EXERCISE OBJECTIVE :: Which lines of the data below include the string "avec"? Return each of them.

DATA UNDER STUDY ::
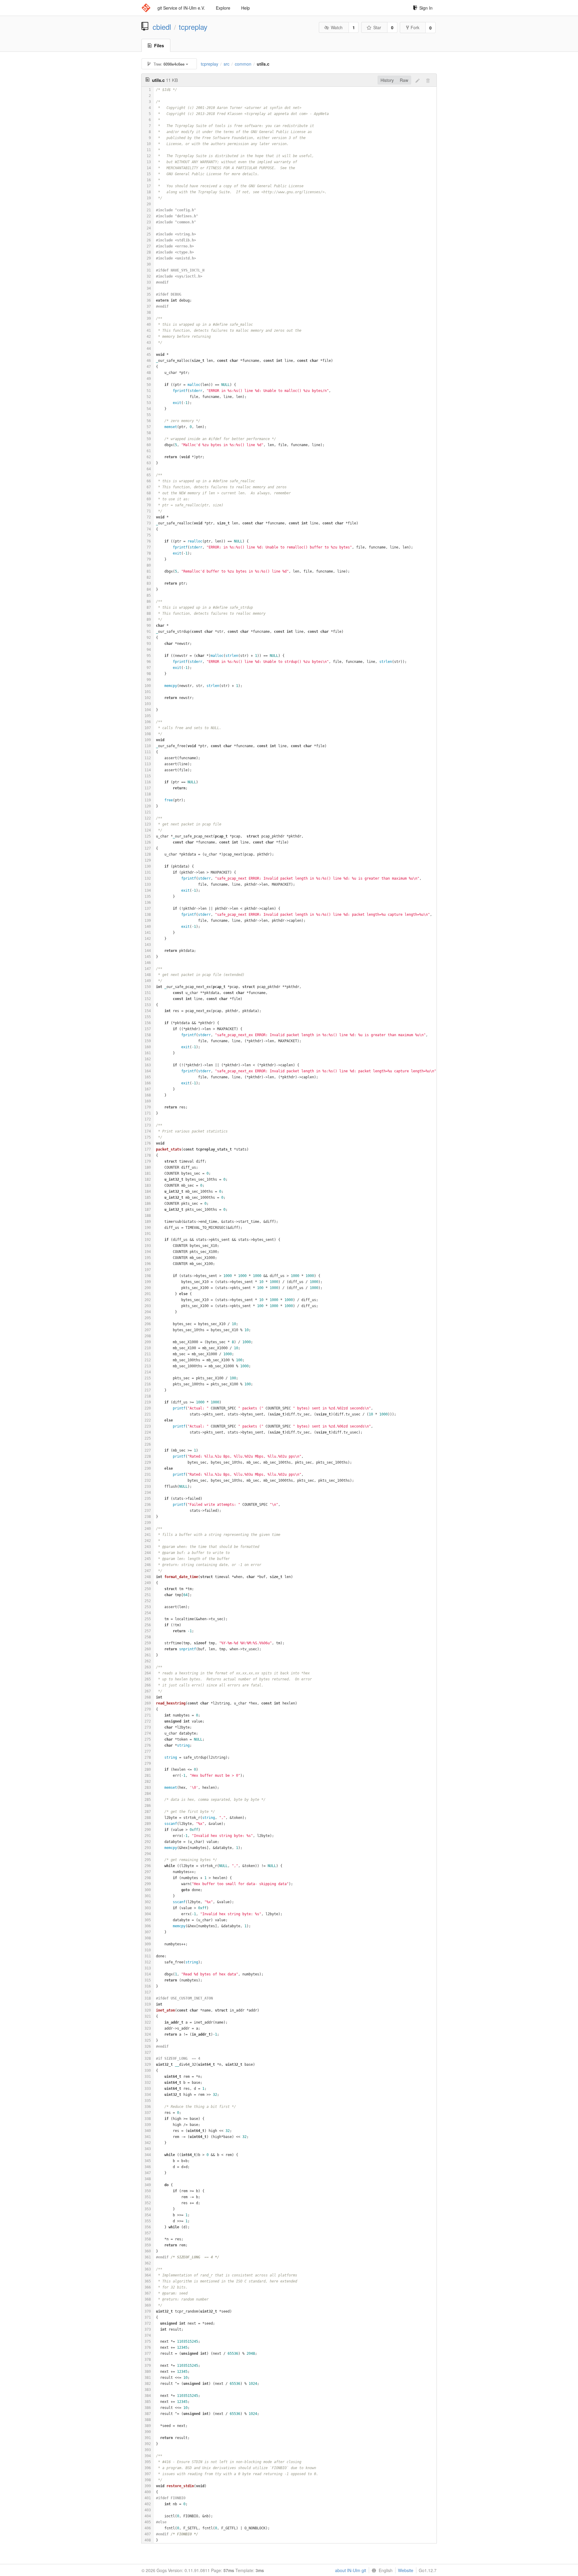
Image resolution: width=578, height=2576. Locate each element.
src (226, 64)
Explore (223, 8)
==
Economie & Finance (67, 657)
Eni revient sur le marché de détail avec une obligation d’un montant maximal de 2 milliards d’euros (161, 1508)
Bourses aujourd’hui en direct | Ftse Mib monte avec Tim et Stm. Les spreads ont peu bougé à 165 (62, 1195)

ANSWER SECTION ::
Eni revient sur le marché de détail avec une obligation d’un montant maximal de 2 milliards d’euros (161, 1508)
Bourses aujourd’hui en direct | Ftse Mib monte avec Tim et Stm. Les spreads ont peu bougé à 165 (62, 1195)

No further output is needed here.